Couples and individuals tell me that they get confused when to share and when to take a breather before reengaging.
Reactive is basing your response on what your partner is doing or saying. For example, they say “You are being difficult today” and your reaction is to immediately respond with a defensive statement or educate them on how they are being ridiculous (i.e. “I am not being defensive you are being judgmental and sensitive”).
Active is basing your response on where you stand. Loved one says, “you are being difficult” and instead of immediately reacting, you pause to see where you are at both cognitively and emotionally. After checking in with yourself, you may actively say, “I don’t appreciate that comment and I don’t agree”, or “when you said that my first response was to scream and yell back at you”, or “I have been feeling a bit off today. It started when I woke up with a headache.” The difference is you are not actually going to scream and yell if you bring it up. You are not defending why or what you are doing. Instead, you are talking about what you are feeling and thinking without reacting to the emotion.

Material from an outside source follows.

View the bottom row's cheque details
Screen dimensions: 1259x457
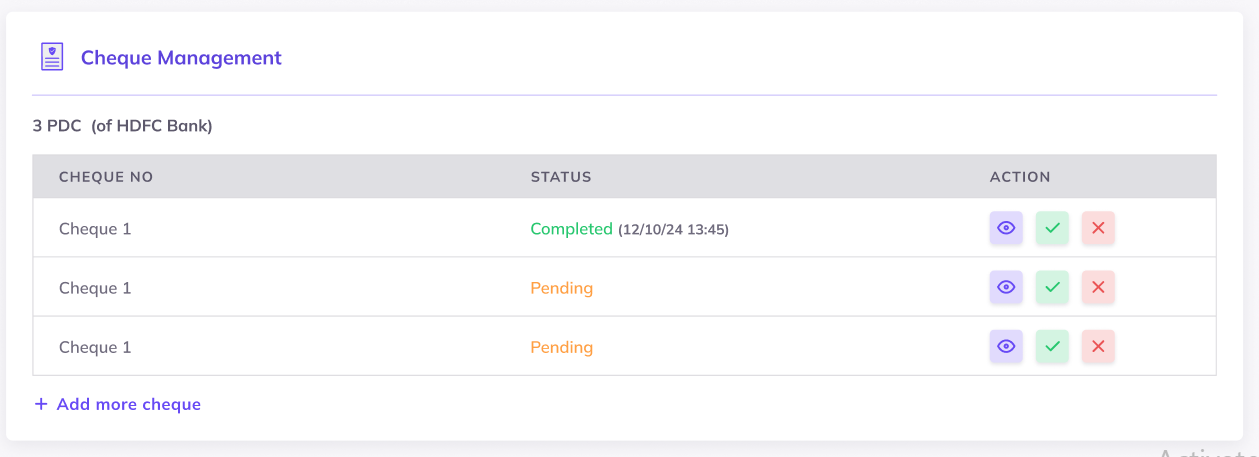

It can also be confusing to know when we are motivated to speak up because we feel the “need” to defend our position and when we have a desire or “want” to share. A “need” is usually driven by anxiety and we have two options to choose from. For example, I could say nothing or tell them off. This is black and white thinking; an indication that our anxiety level has risen.
When we “want” to share something, we usually have a follow up question. For example, I want to share that this is bothering me, when or how do I want to share? We may feel uncomfortable while we are thinking about disclosing or before we tell our partner, however, we have thought of multiple options in sharing and are pausing to decide how we want to move forward, regardless of our partner’s possible reactions or behaviors.
All to often in relationships, we get in the pattern of being reactionary. This is maddening as our actions, thoughts, and moods are dependent on what and how the other person is being (or perceived to be). When we give ourselves time to weigh our options (even is this is only a few seconds), we put ourselves in charge of what we would like to be in any situation or interaction.